Schizophrenia is the commonest axis I diagnosis among THP abusers in this study but has no significant relationship with THP misuse as reported in other studies elsewhere [20].
A quarter (25%) of participants in this study abuse THP. Male patients and those without history of psychoactive substance abuse are more likely to abuse THP in attendees of mental health clinic. Efforts should be geared towards preventing the surge in THP misuse in patients. It is recommended that proper attention be paid to this subgroup of individuals in prescription of anticholinergics.

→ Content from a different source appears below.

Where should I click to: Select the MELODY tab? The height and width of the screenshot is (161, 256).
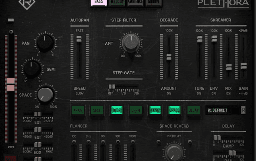click(117, 3)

Abuse potential of the THP and other anticholinergice calls for caution in its prescription amidst other disadvantages. Easy availability, affordability and indiscriminate prescription will give serendipitous patients sufficient time to realise the euphorigenic and addictive potentials of THP [20]. Anticholinergics should be tailed off after initial prescription of about 3-months to ease gradual cessation. Alternative anticholinergic medications with lesser addictive potentials like orphenadrine (norflex), biperidine (akinetone) and procyclidine should be considered when available. Worthy of note is that orphenadrine is readily available in Nigeria and may be a feasible (though costlier) alternative with lesser anticholinergic, euphorigenic or addictive effects [4]. Orphenadrine is noted to have a narrower therapeutic index and this cause for caution in its prescription in suicidal patients to avert risk of overdose toxicity [21], Other medications with intrinsic anticholinergic properties (like bropheniramine, chlorpheniramine, hyoscine) can be used. Amantadine (dopamine agonist) can be used control the EPS without incurring anticholinergic effect [4]. Co-prescription of other psychotropic medications with intrinsic anticholinergic features will reduce the need for THP eg chlorpromazine, amitriptylline, olanzapine, paroxetine). For patients on typical long acting antipsychotic (LAA, depot medications), the duration of anticholinergic coverage should not exceed two weeks as the EPS from LAA usually occur within the first week of injection and it is less likely after ten days of injection. . Preference should be given to atypical antipsychotics as they have lesser risk of extrapyramidal effect, while still being mindful of the possible metabolic consequences before they could ensue. Arbitrary quantity of anticholinergic prescription (eg 10 doses per month) on pro re nata (p r n) basis may be given to abort EPS in patients [4]. Reducing dosage of FGA after clinical improvement and stability may suffice in eliminating the EPS, effacing the need for anticholinergic medication [22].